## [TASK BRIEF]
In the records that follow, find each line with "agent" and pull it out.

## [DATA TO USE]
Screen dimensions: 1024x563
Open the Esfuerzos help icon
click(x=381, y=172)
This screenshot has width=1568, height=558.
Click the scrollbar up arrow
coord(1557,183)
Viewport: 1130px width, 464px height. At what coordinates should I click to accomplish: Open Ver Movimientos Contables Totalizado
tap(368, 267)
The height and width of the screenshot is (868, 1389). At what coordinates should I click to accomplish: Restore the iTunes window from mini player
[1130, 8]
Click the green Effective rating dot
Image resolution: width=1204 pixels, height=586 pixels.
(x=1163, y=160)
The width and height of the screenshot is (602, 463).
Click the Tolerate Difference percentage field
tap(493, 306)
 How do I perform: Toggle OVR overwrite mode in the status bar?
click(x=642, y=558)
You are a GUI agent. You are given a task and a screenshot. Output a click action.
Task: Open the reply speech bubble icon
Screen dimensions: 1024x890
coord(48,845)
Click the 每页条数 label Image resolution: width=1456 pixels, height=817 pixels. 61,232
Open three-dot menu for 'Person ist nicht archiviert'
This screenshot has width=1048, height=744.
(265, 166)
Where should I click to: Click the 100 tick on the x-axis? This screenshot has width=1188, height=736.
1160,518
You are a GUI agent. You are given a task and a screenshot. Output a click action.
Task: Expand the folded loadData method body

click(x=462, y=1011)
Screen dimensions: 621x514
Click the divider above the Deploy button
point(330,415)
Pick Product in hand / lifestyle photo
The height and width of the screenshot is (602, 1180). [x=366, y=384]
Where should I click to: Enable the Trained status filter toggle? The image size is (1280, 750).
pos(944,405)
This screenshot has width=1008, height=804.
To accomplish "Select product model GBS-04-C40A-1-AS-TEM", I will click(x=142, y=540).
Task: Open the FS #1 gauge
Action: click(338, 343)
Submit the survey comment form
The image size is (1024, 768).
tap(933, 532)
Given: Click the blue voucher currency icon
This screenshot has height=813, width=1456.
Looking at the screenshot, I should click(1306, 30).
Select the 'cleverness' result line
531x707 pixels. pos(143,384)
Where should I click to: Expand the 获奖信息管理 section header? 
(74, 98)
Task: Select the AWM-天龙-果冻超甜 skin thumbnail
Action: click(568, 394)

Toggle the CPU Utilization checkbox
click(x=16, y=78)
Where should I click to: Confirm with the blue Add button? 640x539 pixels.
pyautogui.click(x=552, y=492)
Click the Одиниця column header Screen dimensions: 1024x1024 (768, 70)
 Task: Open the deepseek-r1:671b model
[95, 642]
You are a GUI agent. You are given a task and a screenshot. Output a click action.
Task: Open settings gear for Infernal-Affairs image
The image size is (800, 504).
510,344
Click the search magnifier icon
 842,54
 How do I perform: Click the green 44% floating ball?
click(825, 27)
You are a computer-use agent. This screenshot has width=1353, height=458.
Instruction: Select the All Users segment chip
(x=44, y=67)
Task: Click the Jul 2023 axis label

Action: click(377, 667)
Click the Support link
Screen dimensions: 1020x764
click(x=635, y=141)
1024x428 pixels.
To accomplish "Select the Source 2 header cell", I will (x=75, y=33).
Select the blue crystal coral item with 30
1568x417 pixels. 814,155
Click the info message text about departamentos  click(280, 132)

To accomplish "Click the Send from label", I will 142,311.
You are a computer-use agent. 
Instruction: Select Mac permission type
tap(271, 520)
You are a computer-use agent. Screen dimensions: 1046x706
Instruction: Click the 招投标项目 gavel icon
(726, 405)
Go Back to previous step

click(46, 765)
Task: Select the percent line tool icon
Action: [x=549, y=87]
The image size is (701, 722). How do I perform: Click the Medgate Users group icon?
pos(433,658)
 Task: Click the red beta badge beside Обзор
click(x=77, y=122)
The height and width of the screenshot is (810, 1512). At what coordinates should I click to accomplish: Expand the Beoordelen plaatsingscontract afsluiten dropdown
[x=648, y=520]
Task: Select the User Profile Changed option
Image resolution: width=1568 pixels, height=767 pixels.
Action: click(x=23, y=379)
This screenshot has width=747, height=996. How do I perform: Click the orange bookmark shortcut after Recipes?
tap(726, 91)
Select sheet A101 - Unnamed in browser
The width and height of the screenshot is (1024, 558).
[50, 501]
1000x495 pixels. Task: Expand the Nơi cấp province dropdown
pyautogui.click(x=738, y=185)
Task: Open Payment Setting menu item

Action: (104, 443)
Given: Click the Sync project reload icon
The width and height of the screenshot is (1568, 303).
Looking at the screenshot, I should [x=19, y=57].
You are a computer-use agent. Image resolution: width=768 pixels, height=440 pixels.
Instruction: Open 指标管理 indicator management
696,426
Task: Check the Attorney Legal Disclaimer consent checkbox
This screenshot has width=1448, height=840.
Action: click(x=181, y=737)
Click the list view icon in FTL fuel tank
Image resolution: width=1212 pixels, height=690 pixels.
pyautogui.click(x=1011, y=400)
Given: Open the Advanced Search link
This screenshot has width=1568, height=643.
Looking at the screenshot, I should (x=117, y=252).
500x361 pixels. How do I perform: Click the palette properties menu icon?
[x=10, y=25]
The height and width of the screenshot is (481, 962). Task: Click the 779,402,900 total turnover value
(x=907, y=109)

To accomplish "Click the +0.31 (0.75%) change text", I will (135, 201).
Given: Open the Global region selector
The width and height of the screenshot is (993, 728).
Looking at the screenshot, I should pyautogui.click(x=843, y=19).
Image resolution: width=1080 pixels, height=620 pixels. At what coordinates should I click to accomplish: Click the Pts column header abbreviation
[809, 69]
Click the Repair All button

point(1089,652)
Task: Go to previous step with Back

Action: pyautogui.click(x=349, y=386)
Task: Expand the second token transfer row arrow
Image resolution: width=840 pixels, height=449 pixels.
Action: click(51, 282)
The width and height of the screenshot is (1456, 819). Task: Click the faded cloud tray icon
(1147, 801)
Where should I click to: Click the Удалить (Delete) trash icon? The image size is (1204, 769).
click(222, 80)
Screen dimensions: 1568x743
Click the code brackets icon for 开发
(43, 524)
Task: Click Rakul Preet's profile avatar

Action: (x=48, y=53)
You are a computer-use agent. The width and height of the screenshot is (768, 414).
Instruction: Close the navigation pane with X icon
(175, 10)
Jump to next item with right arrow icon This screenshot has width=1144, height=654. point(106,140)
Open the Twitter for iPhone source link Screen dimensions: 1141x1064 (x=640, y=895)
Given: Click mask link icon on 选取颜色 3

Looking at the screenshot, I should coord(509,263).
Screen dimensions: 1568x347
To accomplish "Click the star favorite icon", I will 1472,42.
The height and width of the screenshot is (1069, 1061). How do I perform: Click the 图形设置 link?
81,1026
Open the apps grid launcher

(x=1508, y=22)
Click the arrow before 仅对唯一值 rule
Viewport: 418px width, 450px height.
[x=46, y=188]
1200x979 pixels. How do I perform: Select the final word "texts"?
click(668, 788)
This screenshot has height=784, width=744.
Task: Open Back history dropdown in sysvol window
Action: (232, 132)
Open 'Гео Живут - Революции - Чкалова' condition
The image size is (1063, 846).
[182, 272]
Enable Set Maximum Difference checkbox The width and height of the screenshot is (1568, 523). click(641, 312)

## [RESPONSE AREA]
You are a GUI agent. You are given a task and a screenshot. Output a click action.
You are a GUI agent. You are given a task and a screenshot. Output a click action.
You are a GUI agent. You are given a task and a screenshot. Output a click action.
You are a computer-use agent. This screenshot has width=1353, height=458.
You are a computer-use agent. 
You are a computer-use agent. Screen dimensions: 1046x706
You are a computer-use agent. Image resolution: width=768 pixels, height=440 pixels.
You are a computer-use agent. The width and height of the screenshot is (768, 414).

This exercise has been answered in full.